Ik voel dat ik op een zachte ondergrond lig. Het laatste dat ik me herinner is dat ik op de grond van de school lag, die grond is niet zacht. Ik open mijn ogen langzaam. Ik zie alleen maar een wit licht. Als ik alles duidelijk zie, zie ik dat ik in een witte kamer zit. Dit is niet mijn kamer of de zieke kamer van school. De enigste kamers die zo zijn zijn de kamers in het ziekenhuis. Wat doe ik in het ziekenhuis. Ik kijk naar de andere kant. Ik schrik als ik Ruggero en mijn ouders in de stoelen naast me zie slapen. Hoe lang zou ik hier zijn. Het enige dat ik weet is dat het nacht is. Ik ga terug liggen en val in slaap.

Ik word wakker door geluid naast me.  Ik doe mijn ogen open en zie Ruggero naar mij kijken.

~Mama papa, Caro is wakker.

Mijn ouders komen aan de ander kan van mij staan.

~Hoe voel je je?~vraagt mijn vader.

~Goed, hoe lang lig ik hier?

~Het is nu zaterdag. Wat is er gebeurt, niemand weet van iets. Ze vonden je op de grond met veel bloed op je.~ zegt Ruggero.

~Ik weet het niet meer.

Ik weet nog goed genoeg wat er is gebeurd, maar ik wil niet dat mijn  ouders dat weten. Ik ben bang dat ze dan Emma gaan ontslaan, en zij kan er niets aan doen dat Agustín dit bij me doet.

~Wanneer mag ik naar huis?

~Ik denk morgen, er is niets erg met je, je was alleen bewusteloos.

~Dat is goed.

Voor de rest gaat de dag normaal voorbij. Mijn ouders en broer blijven nog tot de bezoeker uiten zijn afgelopen. De voorige twee nachten mogten ze hier wel zijn omdat ik toe nog bewusteloos was en er nog iets met me kon gebeuren. Nu ik wakker ben. Niet meer.

Na het eten, wat hier walgelijk is lees ik in mijn boek en ga ik slapen. Rond middernacht word ik wakker door een geluid. Ik doe mijn ogen open. En schrik me bijna dood als ik een gezicht boven me zie hangen. Als mijn ogen aan het donker zijn gewenst zie ik dat het Agustín is die me met koude ogen vol woede aankijken. Ik ben bang en hij kijk alleen maar naar me. Hij heeft echt een bangelijk gezicht.

~Wat die je hier? Was het nog niet genoeg om wat je op school deed.

Hij zegt niets, gaat naar de deur. Als hij de deur opent kijk hij naar mij.

~Wat je denk is niet altijd waar, trek niet te snel conklusies.~ hij lacht naar me en vertrekt.

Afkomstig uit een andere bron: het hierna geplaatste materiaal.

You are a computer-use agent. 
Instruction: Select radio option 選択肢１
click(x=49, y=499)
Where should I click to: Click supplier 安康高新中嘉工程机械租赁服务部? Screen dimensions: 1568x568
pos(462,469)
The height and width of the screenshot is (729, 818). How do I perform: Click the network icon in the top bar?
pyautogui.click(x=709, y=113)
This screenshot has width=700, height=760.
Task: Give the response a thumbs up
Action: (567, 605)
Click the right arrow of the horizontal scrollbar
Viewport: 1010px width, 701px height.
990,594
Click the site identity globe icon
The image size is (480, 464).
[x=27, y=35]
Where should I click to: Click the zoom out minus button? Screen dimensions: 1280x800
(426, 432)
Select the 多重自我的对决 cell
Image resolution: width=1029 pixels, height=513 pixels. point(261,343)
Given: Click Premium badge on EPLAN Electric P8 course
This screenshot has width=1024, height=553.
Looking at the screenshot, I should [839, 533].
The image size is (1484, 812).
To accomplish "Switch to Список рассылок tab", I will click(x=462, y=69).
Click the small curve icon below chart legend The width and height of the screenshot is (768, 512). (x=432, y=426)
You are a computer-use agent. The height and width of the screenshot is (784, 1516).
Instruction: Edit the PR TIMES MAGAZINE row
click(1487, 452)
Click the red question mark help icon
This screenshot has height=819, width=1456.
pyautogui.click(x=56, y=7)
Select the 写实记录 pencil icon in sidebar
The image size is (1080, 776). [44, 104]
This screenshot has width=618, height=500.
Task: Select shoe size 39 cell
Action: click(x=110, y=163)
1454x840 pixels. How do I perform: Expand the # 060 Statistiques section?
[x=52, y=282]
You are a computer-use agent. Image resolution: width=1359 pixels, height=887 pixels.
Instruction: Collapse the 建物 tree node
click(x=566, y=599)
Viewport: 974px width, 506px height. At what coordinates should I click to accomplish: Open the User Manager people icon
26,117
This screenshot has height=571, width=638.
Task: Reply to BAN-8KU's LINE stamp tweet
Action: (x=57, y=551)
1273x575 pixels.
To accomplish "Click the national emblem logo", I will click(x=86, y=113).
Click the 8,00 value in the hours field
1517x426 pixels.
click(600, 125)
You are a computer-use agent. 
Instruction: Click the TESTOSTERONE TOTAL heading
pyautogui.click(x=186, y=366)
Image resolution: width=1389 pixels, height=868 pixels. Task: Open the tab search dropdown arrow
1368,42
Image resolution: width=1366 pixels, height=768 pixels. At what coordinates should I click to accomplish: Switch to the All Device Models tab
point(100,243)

Ik snap hem echt niet. En wat bedoelt hij toch. Dat was ook de eerst keer dat ik hem zag lachen. Ik ga terug liggen maar ik kan niet meer slapen. Ik ben bang dat Agustín terug komt en iets bij me gaat doen. Hoewel het leek of hij afscheid nam.

In de middag zijn mijn ouders en broer er om me naar huis te brengen. Ik heb hun niets verteld over deze nacht en dat ben ik ook niet van plan. Nu zit ik in de auto op weg naar huis

~Ik dacht dat jullie langer zouden weg blijven.~zeg ik tegen mijn ouders.

~We moeten deze avond terug weg. We kwamen terug voor jou. Toen we hoorden dat je in het ziekenhuis lag zijn we direct gekomen. Maar nu je beter bent moeten we terug. Het spijt ons, we zouden langer bij jullie willen blijven maar dat gaat niet.

~We snappen het mama.

We komen aan bij ons huis. Als we binnen komen zit iedereen buiten Agustín in de zetel. Als ze ons horen binnen komen staan ze op.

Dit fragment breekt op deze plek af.